Description
Smothered Chicken Thighs with Gravy is a classic Southern comfort dish featuring juicy, bone-in skin-on chicken thighs seasoned and browned to perfection, then simmered in a rich, creamy homemade onion gravy. This hearty one-pan meal offers tender chicken with flavorful gravy, making it ideal for cozy family dinners served alongside mashed potatoes, rice, or biscuits.
Ingredients
Scale
Chicken and Seasoning
- 6 bone-in skin-on chicken thighs
- 1 teaspoon salt
- 1/2 teaspoon black pepper
- 1 teaspoon garlic powder
- 1 teaspoon paprika
- 1/2 cup all-purpose flour, divided
Cooking and Gravy
- 3 tablespoons vegetable oil
- 1 medium onion, thinly sliced
- 3 cloves garlic, minced
- 2 cups chicken broth
- 1 cup whole milk
- 1 teaspoon Worcestershire sauce
- 1/2 teaspoon dried thyme
- 2 tablespoons unsalted butter
- Chopped fresh parsley for garnish
Instructions
- Season and Dredge the Chicken: Pat the chicken thighs dry with paper towels. Season both sides evenly with salt, black pepper, garlic powder, and paprika. Lightly coat each thigh with 1/4 cup of the flour, shaking off any excess to ensure an even coating without clumps.
- Brown the Chicken: Heat the vegetable oil in a large skillet over medium-high heat. Once hot, add the chicken thighs skin-side down and cook for 5 to 6 minutes until the skin is golden brown and crisp. Flip and cook the other side another 5 to 6 minutes. Remove the browned chicken from the skillet and set aside.
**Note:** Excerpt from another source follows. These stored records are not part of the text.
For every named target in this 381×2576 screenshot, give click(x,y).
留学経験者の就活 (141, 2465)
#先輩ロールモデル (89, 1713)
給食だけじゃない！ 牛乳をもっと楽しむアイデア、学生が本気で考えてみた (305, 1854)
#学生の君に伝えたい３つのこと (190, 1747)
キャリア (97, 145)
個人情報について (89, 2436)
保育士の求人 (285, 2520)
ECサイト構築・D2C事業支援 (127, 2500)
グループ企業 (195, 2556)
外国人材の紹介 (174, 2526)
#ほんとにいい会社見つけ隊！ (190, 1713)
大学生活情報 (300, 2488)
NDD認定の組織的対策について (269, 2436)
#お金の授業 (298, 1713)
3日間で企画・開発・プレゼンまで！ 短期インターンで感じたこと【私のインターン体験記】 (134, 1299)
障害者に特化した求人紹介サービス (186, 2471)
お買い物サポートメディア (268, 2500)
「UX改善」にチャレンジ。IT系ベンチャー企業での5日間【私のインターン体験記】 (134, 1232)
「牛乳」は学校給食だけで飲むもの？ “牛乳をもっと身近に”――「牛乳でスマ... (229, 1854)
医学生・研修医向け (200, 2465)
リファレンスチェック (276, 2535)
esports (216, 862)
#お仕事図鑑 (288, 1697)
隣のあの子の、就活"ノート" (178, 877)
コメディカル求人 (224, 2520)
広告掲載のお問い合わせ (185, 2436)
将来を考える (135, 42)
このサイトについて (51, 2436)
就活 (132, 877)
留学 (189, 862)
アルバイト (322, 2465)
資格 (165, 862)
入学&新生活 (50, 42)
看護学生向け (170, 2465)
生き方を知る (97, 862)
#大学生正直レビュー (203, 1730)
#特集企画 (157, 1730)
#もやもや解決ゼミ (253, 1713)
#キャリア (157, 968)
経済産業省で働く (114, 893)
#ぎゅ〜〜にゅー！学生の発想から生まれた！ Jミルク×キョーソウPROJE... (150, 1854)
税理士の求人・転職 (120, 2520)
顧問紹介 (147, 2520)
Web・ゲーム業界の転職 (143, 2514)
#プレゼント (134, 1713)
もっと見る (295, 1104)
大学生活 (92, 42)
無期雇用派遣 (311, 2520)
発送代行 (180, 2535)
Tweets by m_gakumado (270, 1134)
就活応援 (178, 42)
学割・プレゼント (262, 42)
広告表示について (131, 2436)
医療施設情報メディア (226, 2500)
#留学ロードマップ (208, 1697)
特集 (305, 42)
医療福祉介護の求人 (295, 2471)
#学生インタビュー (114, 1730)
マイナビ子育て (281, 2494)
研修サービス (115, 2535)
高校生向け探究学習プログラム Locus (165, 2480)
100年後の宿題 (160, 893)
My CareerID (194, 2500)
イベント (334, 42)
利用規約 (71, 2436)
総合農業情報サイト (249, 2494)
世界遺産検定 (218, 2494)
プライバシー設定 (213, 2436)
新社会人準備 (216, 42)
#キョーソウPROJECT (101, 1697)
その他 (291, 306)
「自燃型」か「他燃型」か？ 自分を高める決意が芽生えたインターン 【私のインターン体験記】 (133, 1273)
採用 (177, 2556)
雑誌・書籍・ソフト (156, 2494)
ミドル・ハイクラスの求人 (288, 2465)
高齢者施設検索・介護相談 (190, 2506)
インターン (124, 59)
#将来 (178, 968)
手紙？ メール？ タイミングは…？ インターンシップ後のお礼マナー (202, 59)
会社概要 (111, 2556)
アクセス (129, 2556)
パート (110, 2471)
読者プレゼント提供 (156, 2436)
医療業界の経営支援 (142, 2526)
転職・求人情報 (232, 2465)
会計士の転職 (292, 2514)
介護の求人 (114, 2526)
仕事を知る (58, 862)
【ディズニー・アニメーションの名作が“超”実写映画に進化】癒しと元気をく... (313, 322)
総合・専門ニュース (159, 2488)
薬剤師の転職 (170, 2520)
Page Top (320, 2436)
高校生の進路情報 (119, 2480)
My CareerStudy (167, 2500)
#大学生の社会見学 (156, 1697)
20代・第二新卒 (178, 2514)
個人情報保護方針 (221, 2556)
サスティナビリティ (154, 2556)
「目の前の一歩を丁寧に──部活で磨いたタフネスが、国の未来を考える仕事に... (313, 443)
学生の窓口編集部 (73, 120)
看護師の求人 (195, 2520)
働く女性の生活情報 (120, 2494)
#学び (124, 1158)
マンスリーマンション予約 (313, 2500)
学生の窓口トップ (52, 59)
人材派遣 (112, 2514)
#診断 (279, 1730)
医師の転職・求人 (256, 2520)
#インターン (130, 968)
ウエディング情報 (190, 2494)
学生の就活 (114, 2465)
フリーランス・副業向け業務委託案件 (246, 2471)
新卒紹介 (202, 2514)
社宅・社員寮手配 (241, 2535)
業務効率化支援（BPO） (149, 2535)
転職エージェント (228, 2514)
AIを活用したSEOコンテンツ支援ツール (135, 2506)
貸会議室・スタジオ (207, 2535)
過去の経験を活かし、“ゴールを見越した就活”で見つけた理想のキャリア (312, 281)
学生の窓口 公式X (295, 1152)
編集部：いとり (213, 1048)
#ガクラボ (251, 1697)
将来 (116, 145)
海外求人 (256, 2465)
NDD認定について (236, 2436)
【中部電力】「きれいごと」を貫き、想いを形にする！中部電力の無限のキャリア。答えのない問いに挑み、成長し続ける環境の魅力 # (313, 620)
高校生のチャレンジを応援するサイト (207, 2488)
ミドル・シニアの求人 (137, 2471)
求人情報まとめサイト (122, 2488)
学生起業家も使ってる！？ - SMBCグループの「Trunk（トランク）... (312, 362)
- Sauté the Onions and Garlic: In the same skillet, add the thinly sliced onions. Cook them over medium heat until they soften and develop light caramelization, about 5 to 7 minutes. Add the minced garlic and cook for an additional minute until fragrant.
- Make the Roux and Gravy: Sprinkle the remaining 1/4 cup of flour into the skillet with the onions and garlic. Stir continuously for 1 to 2 minutes to cook the flour and form a roux. Gradually whisk in the chicken broth and whole milk until the mixture is smooth and free of lumps. Add Worcestershire sauce and dried thyme, then bring the gravy to a simmer and cook until it thickens slightly.
- Simmer the Chicken in Gravy: Return the browned chicken thighs to the skillet, nestling them into the gravy. Cover the skillet, reduce the heat to low, and gently simmer for 30 to 35 minutes until the chicken is fully cooked through and tender.
- Finish and Garnish: Once the chicken is cooked, stir the unsalted butter into the gravy for a richer flavor and silkier texture. Sprinkle with chopped fresh parsley to garnish before serving.
Notes
- You can use boneless chicken thighs as a substitute, but reduce the simmering time as they cook faster.
- For added depth of flavor, consider adding sliced mushrooms to the gravy during the onion sauté step.
- This dish pairs wonderfully with mashed potatoes, steamed rice, or buttered noodles to soak up the delicious gravy.